问题
I am not 100% sure of the mechanism in action so I decided to post here for further clarifications.
I am doing a project that should handle large amounts of data in Java (it has to be Java). I would like it to be as efficient as possible. By efficient I mean that memory and speed calculations should come in first and readability should come in second.
Now I have two ways to store my data: create one array of MyObject
1) MyObject[][] V = new MyObject[m][n]
Or create two arrays of int:
2) int[][] V = new int[m][n]
3) int[][] P = new int[m][n]
Clearly MyObject
contains at least two fields and some methods. Now I notice that while looping over the MyObject
array to assign values I have to call new
or else I get a null pointer exception. This means that the new
in line 1 didn't suffice. Is this a more expensive operation than, for sake of argument, P[i][j]=n
, considering that arrays are also objects in Java?
回答1:
Is this a more expensive operation than, for sake of argument, P[i][j]=n, considering that arrays are also objects in Java?

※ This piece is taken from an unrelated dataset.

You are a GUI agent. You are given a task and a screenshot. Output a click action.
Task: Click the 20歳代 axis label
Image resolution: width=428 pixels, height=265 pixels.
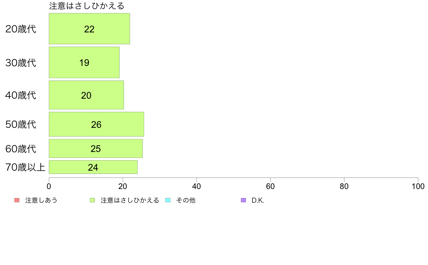tap(21, 29)
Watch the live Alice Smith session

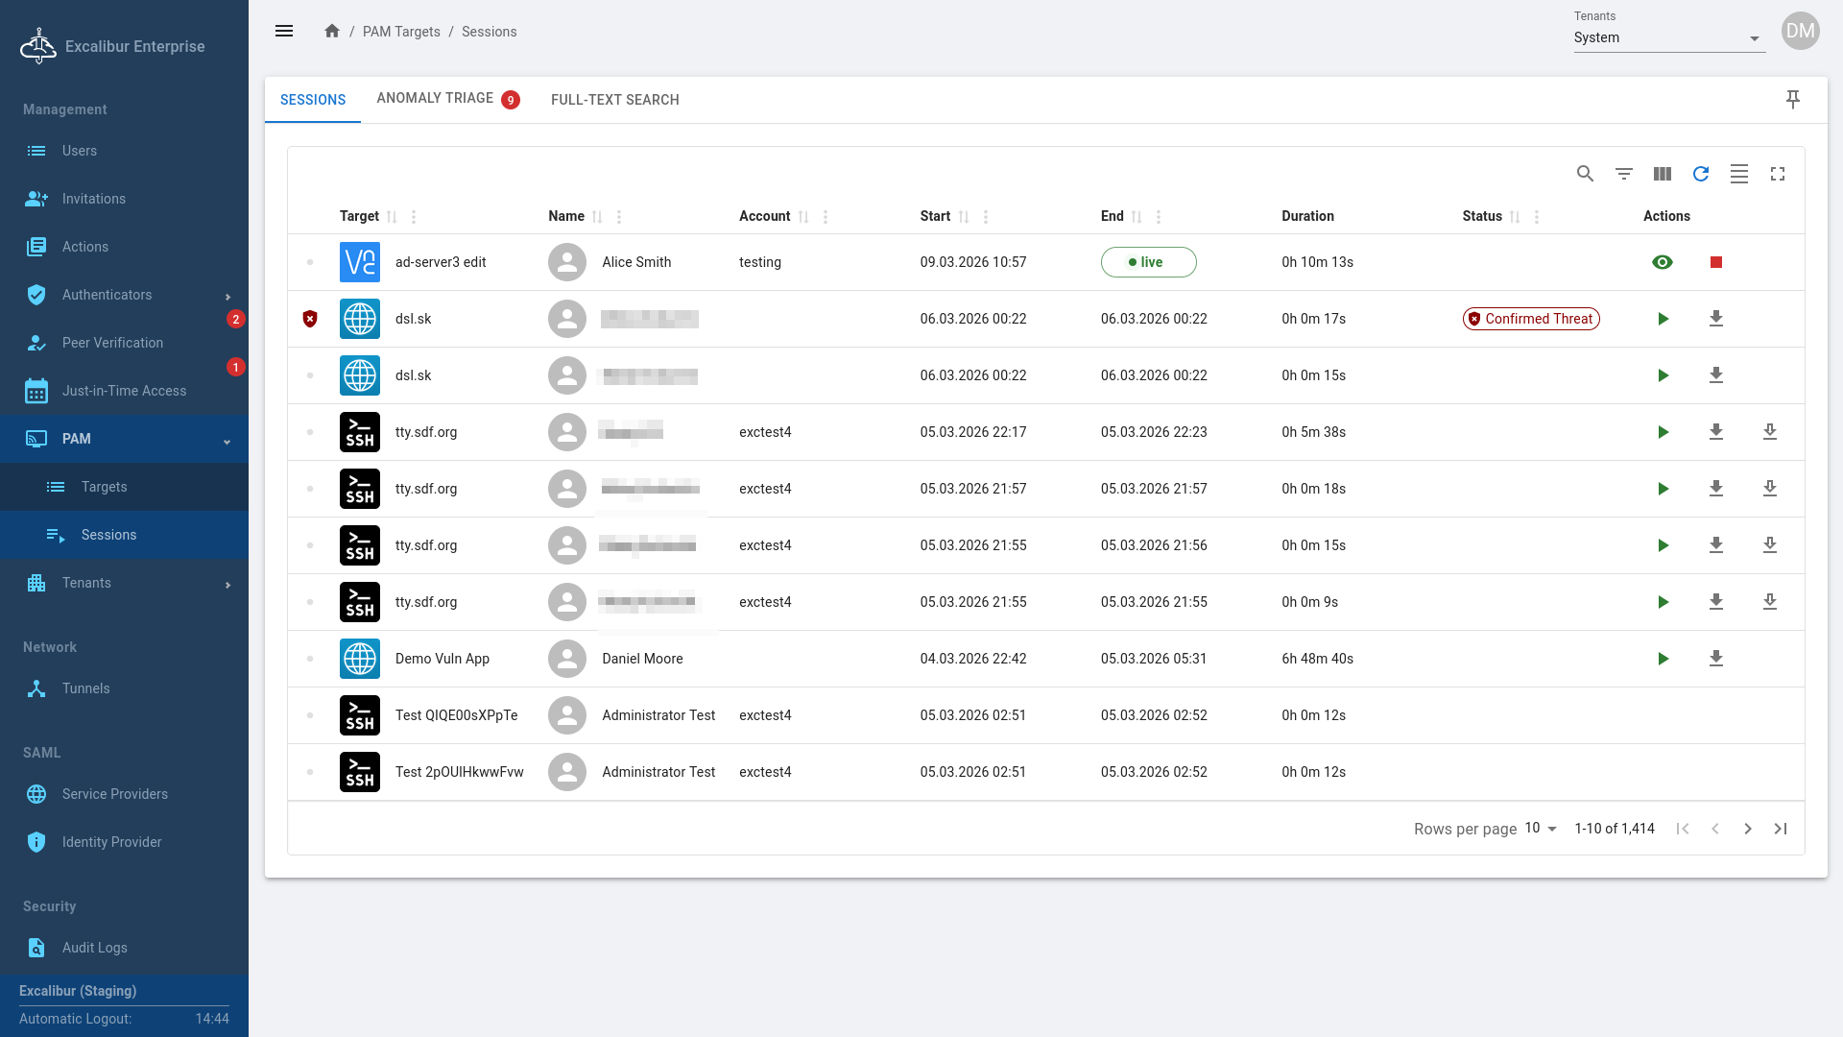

In the first case you create an array object which is to store other objects of type array. Both the array object and the objects that are to be stored in the array need to be instantiated meaning that you will need m * n + 1
object instantiations and also (m * n + 1) * objectSize
memory consumption.
In the second case you only have to instantiate the array object; int primitives are not objects so this should me more faster and also more memory efficient since and Object memory size is several times larger than that of an int. Here you basically have 1 object instantiation and (m * n) * intSize + objectSize
memory consumption.
Another reason for using primitives is the fact that when used as local variables they are kept on the stack; you will probably use intermediate local variables inside a method before storing the computed value in the array and the allocation/deallocation time for the memory of these variables is several times higher than that of an object which lives on the heap.
回答2:
I've often found through profiling that replacing an array of objects with several arrays of scalars improves memory consumption and performance.
However, only profiling can tell whether or not it is a worthwhile optimization in your case.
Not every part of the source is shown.